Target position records
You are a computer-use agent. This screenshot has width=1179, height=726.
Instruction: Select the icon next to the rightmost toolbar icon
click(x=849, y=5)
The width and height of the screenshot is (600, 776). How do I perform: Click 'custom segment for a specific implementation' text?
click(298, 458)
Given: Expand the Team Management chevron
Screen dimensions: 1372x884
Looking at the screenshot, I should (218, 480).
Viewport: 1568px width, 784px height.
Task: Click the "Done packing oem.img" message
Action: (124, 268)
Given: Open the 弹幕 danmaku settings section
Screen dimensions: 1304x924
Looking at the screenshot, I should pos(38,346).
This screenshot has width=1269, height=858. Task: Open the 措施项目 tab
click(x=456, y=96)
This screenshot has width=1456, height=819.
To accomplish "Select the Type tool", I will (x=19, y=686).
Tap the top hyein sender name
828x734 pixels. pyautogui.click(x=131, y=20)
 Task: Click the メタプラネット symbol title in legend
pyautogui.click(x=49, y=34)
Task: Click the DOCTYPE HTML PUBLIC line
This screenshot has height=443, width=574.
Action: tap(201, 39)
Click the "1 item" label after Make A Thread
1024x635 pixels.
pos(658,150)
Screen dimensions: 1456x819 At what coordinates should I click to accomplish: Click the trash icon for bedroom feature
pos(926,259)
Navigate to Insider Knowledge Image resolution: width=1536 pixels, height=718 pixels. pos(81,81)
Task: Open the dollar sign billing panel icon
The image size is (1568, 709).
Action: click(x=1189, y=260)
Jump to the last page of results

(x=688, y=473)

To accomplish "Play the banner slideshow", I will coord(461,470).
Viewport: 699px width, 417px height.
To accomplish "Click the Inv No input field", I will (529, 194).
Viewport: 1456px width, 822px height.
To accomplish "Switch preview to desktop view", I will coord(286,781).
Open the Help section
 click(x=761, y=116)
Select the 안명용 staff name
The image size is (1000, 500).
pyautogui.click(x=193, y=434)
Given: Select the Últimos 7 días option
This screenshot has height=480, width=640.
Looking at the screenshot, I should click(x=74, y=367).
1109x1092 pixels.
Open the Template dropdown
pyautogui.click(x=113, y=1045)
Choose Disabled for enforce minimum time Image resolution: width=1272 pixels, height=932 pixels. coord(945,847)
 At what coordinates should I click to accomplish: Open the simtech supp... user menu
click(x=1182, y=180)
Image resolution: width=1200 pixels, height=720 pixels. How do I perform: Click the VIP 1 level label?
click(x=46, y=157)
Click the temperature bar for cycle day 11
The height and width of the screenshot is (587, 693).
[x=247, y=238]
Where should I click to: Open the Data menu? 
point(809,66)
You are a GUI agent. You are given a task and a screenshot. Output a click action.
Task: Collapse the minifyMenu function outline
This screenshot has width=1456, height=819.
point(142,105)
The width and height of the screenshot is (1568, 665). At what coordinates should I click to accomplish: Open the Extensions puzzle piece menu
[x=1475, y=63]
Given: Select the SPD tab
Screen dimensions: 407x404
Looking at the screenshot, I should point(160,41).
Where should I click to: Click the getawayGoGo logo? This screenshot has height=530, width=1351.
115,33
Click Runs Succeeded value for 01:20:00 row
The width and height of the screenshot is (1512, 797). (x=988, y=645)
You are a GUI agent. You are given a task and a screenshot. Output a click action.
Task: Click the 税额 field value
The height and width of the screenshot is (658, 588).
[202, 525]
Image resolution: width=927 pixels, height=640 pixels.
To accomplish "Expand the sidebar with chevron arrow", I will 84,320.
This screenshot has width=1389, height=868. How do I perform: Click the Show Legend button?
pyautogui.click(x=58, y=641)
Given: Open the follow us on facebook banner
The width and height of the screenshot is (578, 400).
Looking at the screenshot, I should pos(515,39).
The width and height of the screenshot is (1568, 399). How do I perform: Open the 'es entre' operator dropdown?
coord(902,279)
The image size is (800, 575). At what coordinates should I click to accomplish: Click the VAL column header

__Prompt__
Reproduce all of the items above, substituting "Display size" for each occurrence of "Screen dimensions" and leaving everything else unchanged.

__In response__
You are a computer-use agent. This screenshot has width=1179, height=726.
Instruction: Select the icon next to the rightmost toolbar icon
click(x=849, y=5)
The width and height of the screenshot is (600, 776). How do I perform: Click 'custom segment for a specific implementation' text?
click(298, 458)
Given: Expand the Team Management chevron
Display size: 1372x884
Looking at the screenshot, I should (218, 480).
Viewport: 1568px width, 784px height.
Task: Click the "Done packing oem.img" message
Action: (124, 268)
Given: Open the 弹幕 danmaku settings section
Display size: 1304x924
Looking at the screenshot, I should pos(38,346).
This screenshot has width=1269, height=858. Task: Open the 措施项目 tab
click(x=456, y=96)
This screenshot has width=1456, height=819.
To accomplish "Select the Type tool", I will (x=19, y=686).
Tap the top hyein sender name
828x734 pixels. pyautogui.click(x=131, y=20)
 Task: Click the メタプラネット symbol title in legend
pyautogui.click(x=49, y=34)
Task: Click the DOCTYPE HTML PUBLIC line
This screenshot has height=443, width=574.
Action: tap(201, 39)
Click the "1 item" label after Make A Thread
1024x635 pixels.
pos(658,150)
Display size: 1456x819 At what coordinates should I click to accomplish: Click the trash icon for bedroom feature
pos(926,259)
Navigate to Insider Knowledge Image resolution: width=1536 pixels, height=718 pixels. pos(81,81)
Task: Open the dollar sign billing panel icon
The image size is (1568, 709).
Action: click(x=1189, y=260)
Jump to the last page of results

(x=688, y=473)

To accomplish "Play the banner slideshow", I will coord(461,470).
Viewport: 699px width, 417px height.
To accomplish "Click the Inv No input field", I will (529, 194).
Viewport: 1456px width, 822px height.
To accomplish "Switch preview to desktop view", I will coord(286,781).
Open the Help section
 click(x=761, y=116)
Select the 안명용 staff name
The image size is (1000, 500).
pyautogui.click(x=193, y=434)
Given: Select the Últimos 7 días option
This screenshot has height=480, width=640.
Looking at the screenshot, I should click(x=74, y=367).
1109x1092 pixels.
Open the Template dropdown
pyautogui.click(x=113, y=1045)
Choose Disabled for enforce minimum time Image resolution: width=1272 pixels, height=932 pixels. coord(945,847)
 At what coordinates should I click to accomplish: Open the simtech supp... user menu
click(x=1182, y=180)
Image resolution: width=1200 pixels, height=720 pixels. How do I perform: Click the VIP 1 level label?
click(x=46, y=157)
Click the temperature bar for cycle day 11
The height and width of the screenshot is (587, 693).
[x=247, y=238]
Where should I click to: Open the Data menu? 
point(809,66)
You are a GUI agent. You are given a task and a screenshot. Output a click action.
Task: Collapse the minifyMenu function outline
This screenshot has width=1456, height=819.
point(142,105)
The width and height of the screenshot is (1568, 665). At what coordinates should I click to accomplish: Open the Extensions puzzle piece menu
[x=1475, y=63]
Given: Select the SPD tab
Display size: 407x404
Looking at the screenshot, I should point(160,41).
Where should I click to: Click the getawayGoGo logo? This screenshot has height=530, width=1351.
115,33
Click Runs Succeeded value for 01:20:00 row
The width and height of the screenshot is (1512, 797). (x=988, y=645)
You are a GUI agent. You are given a task and a screenshot. Output a click action.
Task: Click the 税额 field value
The height and width of the screenshot is (658, 588).
[202, 525]
Image resolution: width=927 pixels, height=640 pixels.
To accomplish "Expand the sidebar with chevron arrow", I will 84,320.
This screenshot has width=1389, height=868. How do I perform: Click the Show Legend button?
pyautogui.click(x=58, y=641)
Given: Open the follow us on facebook banner
The width and height of the screenshot is (578, 400).
Looking at the screenshot, I should pos(515,39).
The width and height of the screenshot is (1568, 399). How do I perform: Open the 'es entre' operator dropdown?
coord(902,279)
The image size is (800, 575). At what coordinates should I click to accomplish: Click the VAL column header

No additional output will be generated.